Barnes has made an impressively wide range of interesting music with an instrument most often defined by its limitations.
"John Hartford told me one time style is based on limitation," Barnes says. "I think if you just look at an instrument like a matrix of notes arranged on strings, with these intervals, sort of just as a set of parameters, you can then put it into contexts of your own design. A non-creative person sees a certain instrument and puts it into a context before he even hears any ideas come out of it, but a creative person sees possibilities."
What one sees and hears of a banjo is what first attracted Barnes to the instrument: the disjointed and dueling physics of sight and sound.
"As a young man I got drawn into it," he says. "There's something about the fact that the music that comes out of a banjo doesn't really line up with the visual aspect. It looks like the hand motions are out of sync with the music that comes out of it. That kind of drew me in somehow, like it was magic if you watch someone play. Something about the sound of a banjo just drives me crazy."
For most people the sound of a banjo is something other than neutral.

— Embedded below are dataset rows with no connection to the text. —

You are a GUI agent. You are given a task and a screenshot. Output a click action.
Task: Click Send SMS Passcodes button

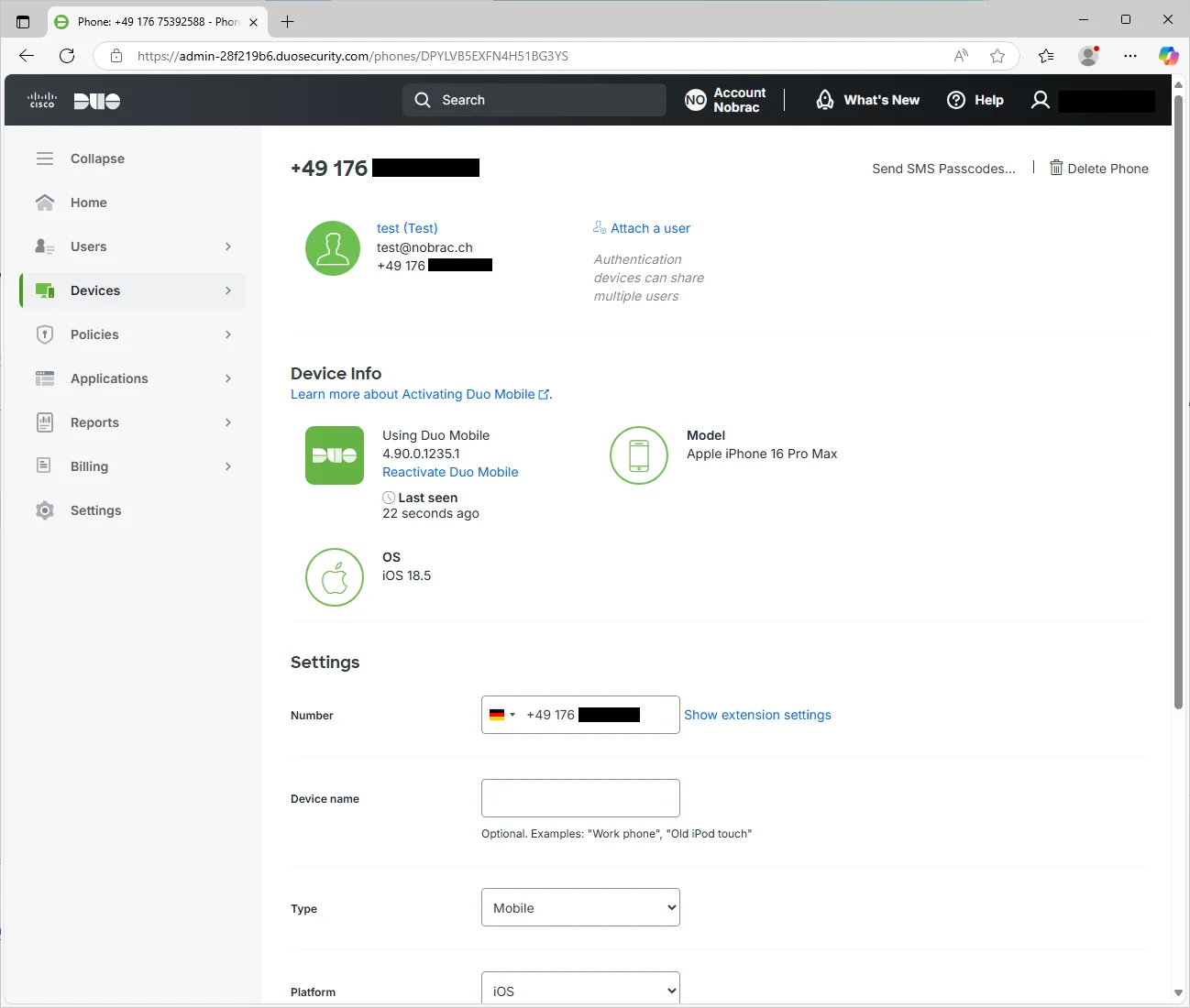tap(943, 169)
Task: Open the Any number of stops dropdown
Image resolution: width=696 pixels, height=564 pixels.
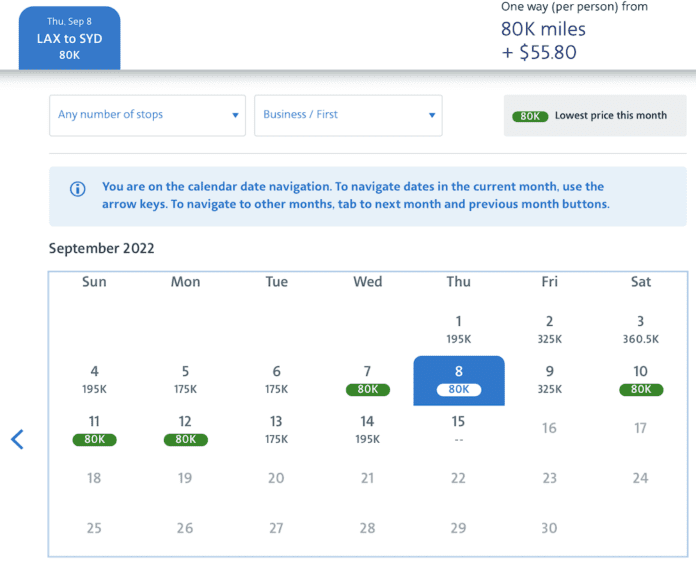Action: click(147, 115)
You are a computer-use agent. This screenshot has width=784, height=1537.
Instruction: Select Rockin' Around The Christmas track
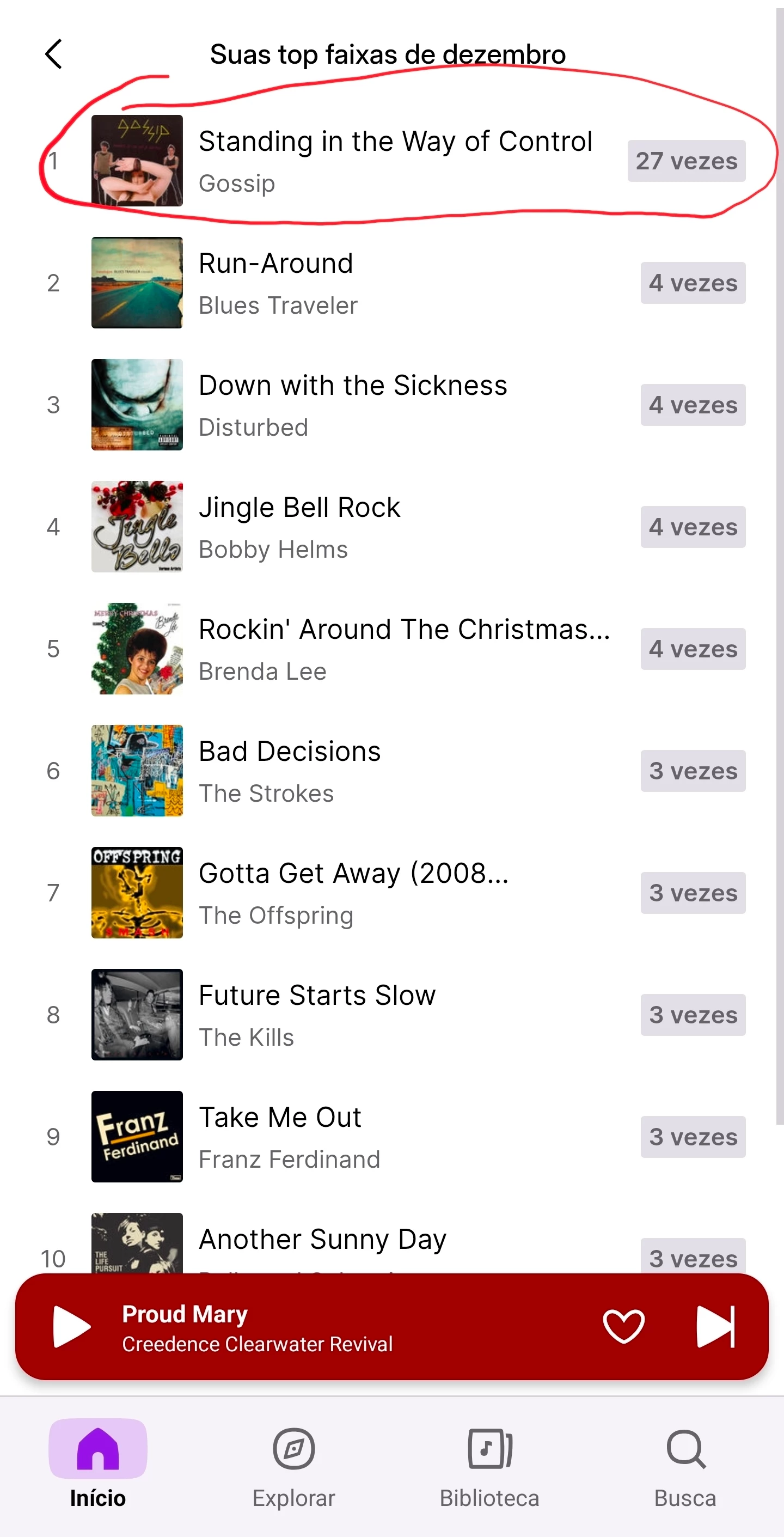coord(404,630)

It is almost always nostalgic and almost always suggestive of the American South. It is fraught with associations with Africa and slavery and the forced laborers who brought the banjo to America. Rather than a loaded artifact, Barnes approaches the banjo as a flexible system of sounds of which he is in control. There are cuts on Pizza Box where Barnes' banjo has more in common with beatboxing or choral music than it does with the work of Earl Scruggs or Pete Seeger—or Danny Barnes, circa Bad Livers. On Bill Frisell's 2002 recording The Willies, Barnes reimagines the Carter Family's "Single Girl, Married Girl." He scales and arpeggiates his way around Frisell's staid and familiar guitar melody. You hear a song played on the guitar. But from the banjo comes this elegant, dancing metaphor for feminine youth.
Asked if he's had to school his collaborators—Frisell, Horvitz, Holcomb, Matthews—on the banjo, this hillbilly/minstrel instrument he's bringing in to some heady and highfalutin ensembles, Barnes demurs.
"Those folks you mention are all way ahead of me," he says. "And they know the timbre and range of the instrument and how it can fit in. Yes, there's some things on the banjo—how it sits in between a drum and a stringed instrument—that you can exploit. But I don't lead any of the folks you mention anywhere. That's a pretty elite list. Playing with those guys is like going a few rounds with Joe Louis."
Listening to a lot of Danny Barnes over a short period of time, one can be persuaded that the guy actually invented the banjo to suit his own needs, albeit from existing parts in convenient proximity. In such a state, you might need to see a news item more than once to register the fact that Barnes actually has invented an instrument—an electric banjo/guitar hybrid—called the Barnjo.
"Three possible attributes of the banjo are lack of sustain, the inability to crank it up really loud, and low-end range. So that was what I was endeavoring to deal with. It allows me to play my entire repertoire on one instrument within one passage—metal, chicken-picking, banjo, altered chords, Marshall amp, and all that stuff, all in one place."
"We don't know what we are going to do," he adds, asked if the Barnjo will go into production for sales. "But if you invent your own instrument you are automatically propelled to the top of the heap."